NVIDIA is consuming a lifetime of YouTube per day and they probably aren’t even paying for Premium!

Posted by Matt Birchler
— 1 min read

Samantha Cole on the always lovely 404 Media: Leaked Documents Show Nvidia Scraping ‘A Human Lifetime’ of Videos Per Day to Train AI

When asked about legal and ethical aspects of using copyrighted content to train an AI model, Nvidia defended its practice as being “in full compliance with the letter and the spirit of copyright law.” Internal conversations at Nvidia viewed by 404 Media show when employees working on the project raised questions about potential legal issues surrounding the use of datasets compiled by academics for research purposes and YouTube videos, managers told them they had clearance to use that content from the highest levels of the company.

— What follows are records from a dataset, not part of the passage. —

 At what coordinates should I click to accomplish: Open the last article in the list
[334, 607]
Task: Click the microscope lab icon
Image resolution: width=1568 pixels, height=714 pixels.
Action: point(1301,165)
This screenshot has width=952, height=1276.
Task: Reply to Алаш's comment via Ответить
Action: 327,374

I’m not a lawyer (something I find myself having to say more often these days), but it does feel slimy to use data that was collected with permission to perform academic research and then use it to do something totally different (and far more commercial). Again, not sure on the legality, but it feels to me like when you send someone a private photo and then they post that photo to social media without asking you if you’re okay with it.

Then this bit caught me as relevant to the whole LLM convo:

Slack messages from inside a channel the company set up for the project show employees using an open-source YouTube video downloader called yt-dlp

yt-dlp is a great tool that lets you download personal copies of videos from many sites on the internet. It’s a wonderful tool with good use cases, but it also made it possible for NVIDIA to acquire YouTube data in a way they simply could not have without it. I bring this up because one of the arguments I hear from Team “LLMs Should Not Exist” is that because LLMs can be used to do bad things, they should not be used at all.

I personally feel the same about yt-dlp as I do about LLMs in this regard: they can be used to do things that aren’t okay, but they are also benevolently used to do things that are useful. See also torrents, emulators, file sharing sites, Photoshop, social media, and just like…the internet itself. I’m not saying LLMs are perfect by any means, but this angle of attack doesn’t do much for me, personally.